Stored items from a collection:

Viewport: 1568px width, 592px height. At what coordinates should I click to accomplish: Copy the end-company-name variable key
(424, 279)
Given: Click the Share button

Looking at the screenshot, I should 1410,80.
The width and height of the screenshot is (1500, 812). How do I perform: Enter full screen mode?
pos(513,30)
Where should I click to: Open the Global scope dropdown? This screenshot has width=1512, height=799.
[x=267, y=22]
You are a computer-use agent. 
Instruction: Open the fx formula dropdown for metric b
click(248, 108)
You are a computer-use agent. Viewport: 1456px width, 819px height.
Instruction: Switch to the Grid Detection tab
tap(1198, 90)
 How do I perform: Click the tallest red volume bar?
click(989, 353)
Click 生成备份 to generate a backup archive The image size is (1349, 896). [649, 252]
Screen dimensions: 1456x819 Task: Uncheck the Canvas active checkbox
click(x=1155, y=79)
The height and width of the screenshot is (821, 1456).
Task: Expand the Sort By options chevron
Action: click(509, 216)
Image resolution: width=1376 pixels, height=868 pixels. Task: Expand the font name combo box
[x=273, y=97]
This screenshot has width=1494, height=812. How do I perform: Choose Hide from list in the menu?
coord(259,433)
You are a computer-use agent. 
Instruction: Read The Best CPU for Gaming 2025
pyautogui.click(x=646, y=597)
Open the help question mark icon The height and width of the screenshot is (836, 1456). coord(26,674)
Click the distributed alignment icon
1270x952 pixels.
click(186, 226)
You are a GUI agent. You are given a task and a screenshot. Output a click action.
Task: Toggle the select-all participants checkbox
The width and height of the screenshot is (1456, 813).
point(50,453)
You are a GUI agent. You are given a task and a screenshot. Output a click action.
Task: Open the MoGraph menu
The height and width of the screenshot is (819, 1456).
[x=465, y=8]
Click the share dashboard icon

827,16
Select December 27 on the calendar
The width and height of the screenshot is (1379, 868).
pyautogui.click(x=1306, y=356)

- **What to work on**
Every entry needs to be copied again, word for word.

- **Written answer**
Viewport: 1568px width, 592px height. At what coordinates should I click to accomplish: Copy the end-company-name variable key
(424, 279)
Given: Click the Share button

Looking at the screenshot, I should 1410,80.
The width and height of the screenshot is (1500, 812). How do I perform: Enter full screen mode?
pos(513,30)
Where should I click to: Open the Global scope dropdown? This screenshot has width=1512, height=799.
[x=267, y=22]
You are a computer-use agent. 
Instruction: Open the fx formula dropdown for metric b
click(248, 108)
You are a computer-use agent. Viewport: 1456px width, 819px height.
Instruction: Switch to the Grid Detection tab
tap(1198, 90)
 How do I perform: Click the tallest red volume bar?
click(989, 353)
Click 生成备份 to generate a backup archive The image size is (1349, 896). [649, 252]
Screen dimensions: 1456x819 Task: Uncheck the Canvas active checkbox
click(x=1155, y=79)
The height and width of the screenshot is (821, 1456).
Task: Expand the Sort By options chevron
Action: click(509, 216)
Image resolution: width=1376 pixels, height=868 pixels. Task: Expand the font name combo box
[x=273, y=97]
This screenshot has width=1494, height=812. How do I perform: Choose Hide from list in the menu?
coord(259,433)
You are a computer-use agent. 
Instruction: Read The Best CPU for Gaming 2025
pyautogui.click(x=646, y=597)
Open the help question mark icon The height and width of the screenshot is (836, 1456). coord(26,674)
Click the distributed alignment icon
1270x952 pixels.
click(186, 226)
You are a GUI agent. You are given a task and a screenshot. Output a click action.
Task: Toggle the select-all participants checkbox
The width and height of the screenshot is (1456, 813).
point(50,453)
You are a GUI agent. You are given a task and a screenshot. Output a click action.
Task: Open the MoGraph menu
The height and width of the screenshot is (819, 1456).
[x=465, y=8]
Click the share dashboard icon

827,16
Select December 27 on the calendar
The width and height of the screenshot is (1379, 868).
pyautogui.click(x=1306, y=356)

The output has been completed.